Cut Copy Talks Being Inspired by "'90s House" and "808s, 909s, 303s"
Photo by Michael Muller
The last time that Cut Copy performed in Miami outside of Ultra Music Festival (which the Aussie outfit has played three times so far), it was for a couple of back-to-back concerts at downtown's Grand Central.
The band sold out one night. So the venue took a gamble and booked the band for second evening. The wager paid off with a completely packed venue for both shows.
So how does a band all the way from Australia, with no Billboard chart toppers -- or any real chart appearances to speak of -- become such a popular touring act?
"We always try to make it the best show possible," explains guitarist Tim Hoey, "so it makes people want to come back again and bring friends."
Hoey and his bandmates just started the latest leg of their North American tour, which launched in Canada, and will bring them back to Miami only three months after their appearance at Ultra 2014 in March.
"We've been [to Miami] a lot for Ultra Music Festival, which is another beast all together, so it's kind of good that we are going and doing headlining shows there.
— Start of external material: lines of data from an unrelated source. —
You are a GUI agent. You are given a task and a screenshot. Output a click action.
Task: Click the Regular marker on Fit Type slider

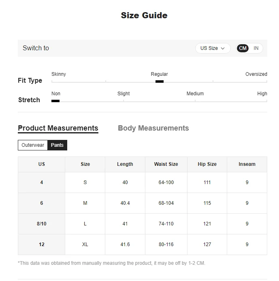tap(160, 82)
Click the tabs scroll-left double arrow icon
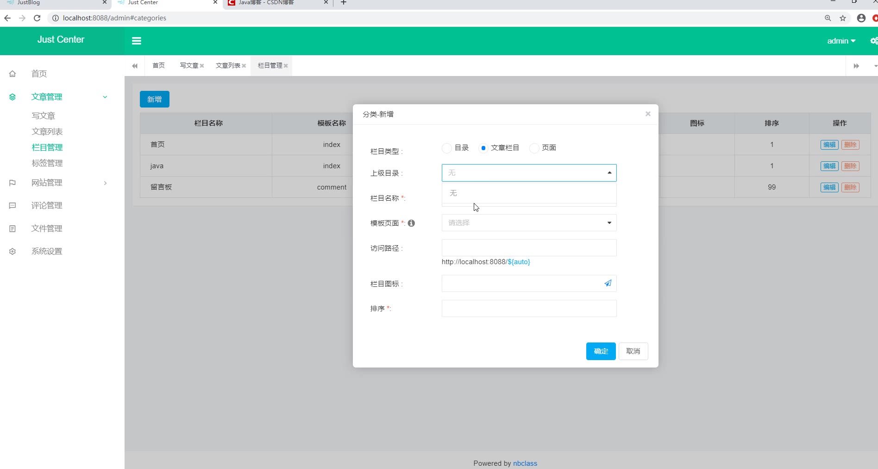 pyautogui.click(x=135, y=66)
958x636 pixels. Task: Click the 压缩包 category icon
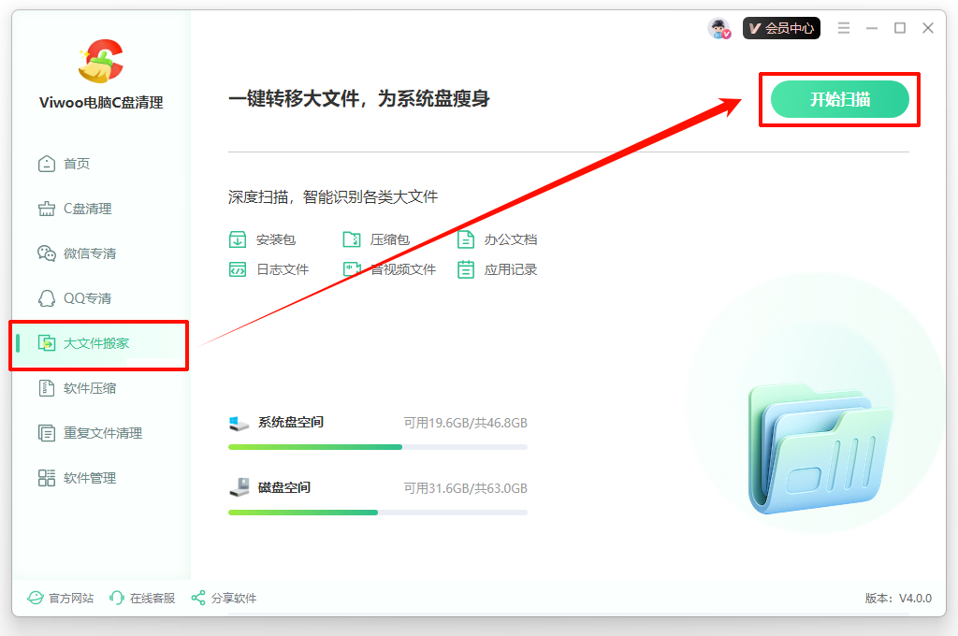(352, 239)
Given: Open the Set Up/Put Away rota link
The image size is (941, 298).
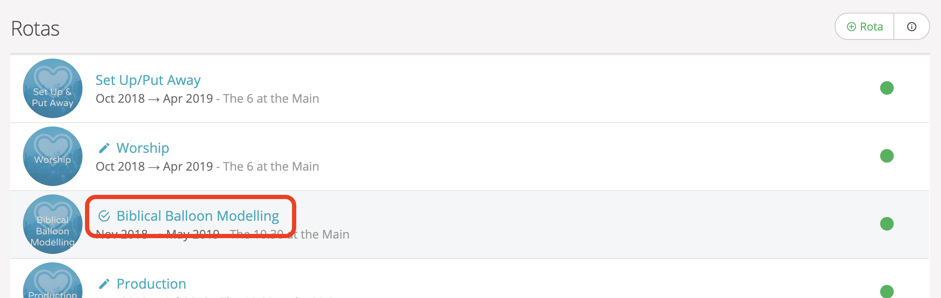Looking at the screenshot, I should coord(148,80).
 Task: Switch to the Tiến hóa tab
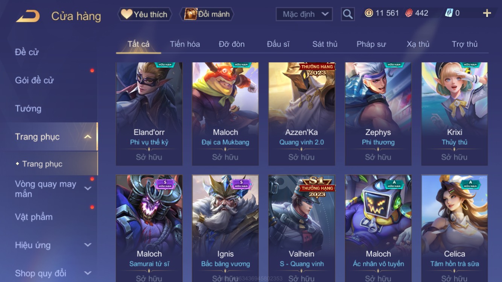point(185,44)

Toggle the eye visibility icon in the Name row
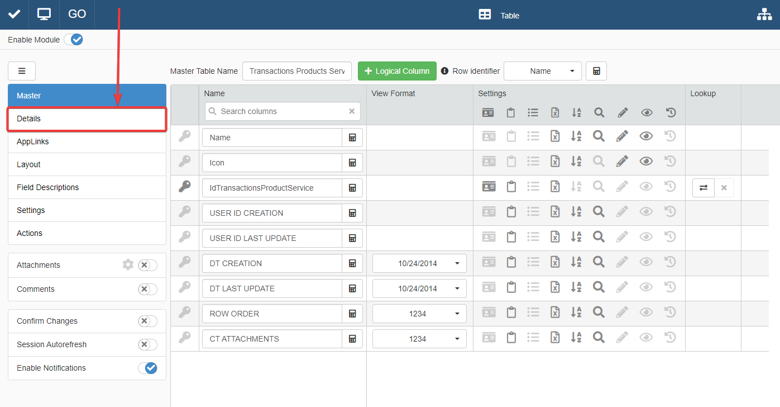pos(646,136)
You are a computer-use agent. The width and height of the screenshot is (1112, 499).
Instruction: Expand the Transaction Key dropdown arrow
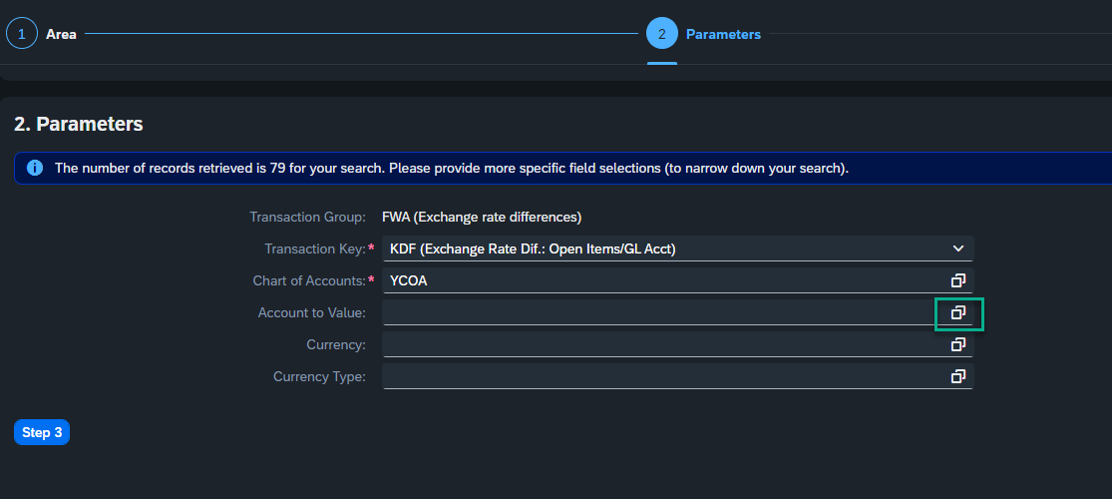[x=958, y=249]
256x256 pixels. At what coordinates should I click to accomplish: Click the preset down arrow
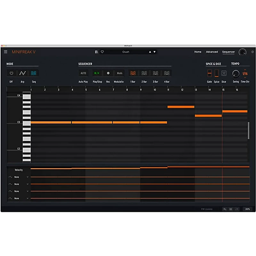154,52
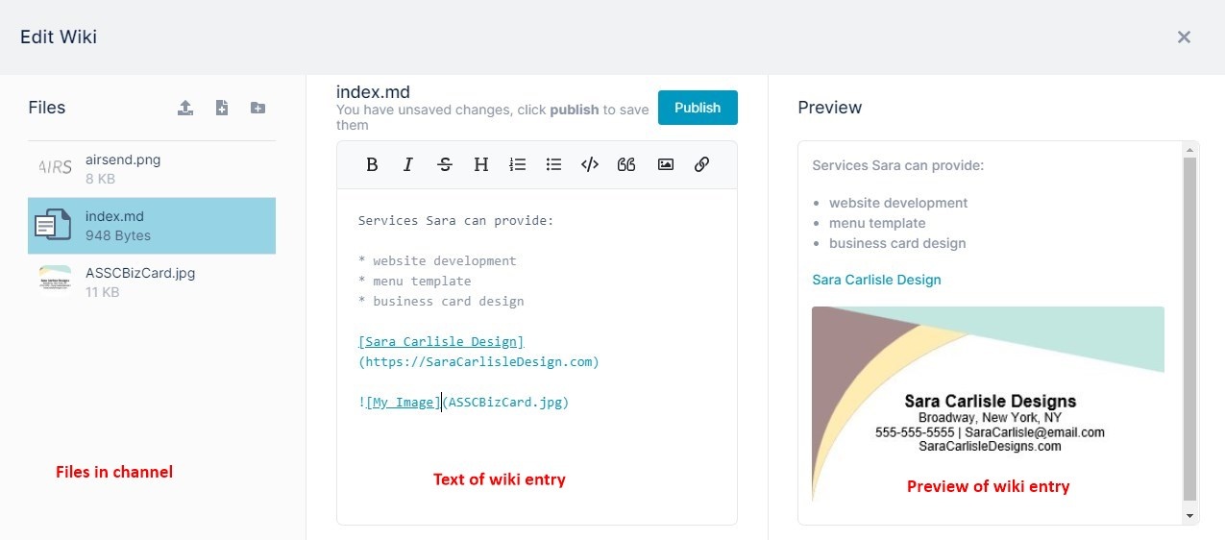Insert numbered list

[518, 164]
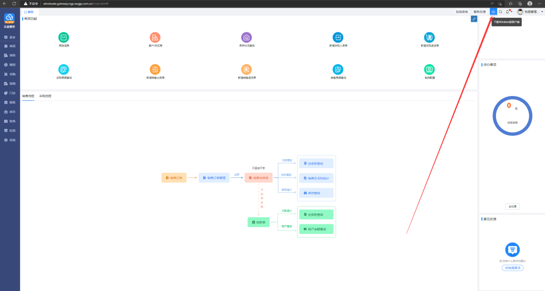545x291 pixels.
Task: Switch to the 采购流程 tab
Action: (45, 95)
You guys have a lot of sunshine and ocean, and that makes it kind of easy coming from Australia."
The guys are currently on the road supporting their latest effort, Free Your Mind, an album that marks a slight departure from previous work.
Where 2011's Zonoscope toyed with cheery New Wave in the vein of Men at Work and 2008's In Ghost Colors experimented with icy beats and angular synth work, this most recent release mixes psychedelia, acid rock, and house, while still sounding like the Cut Copy that everyone knows and loves.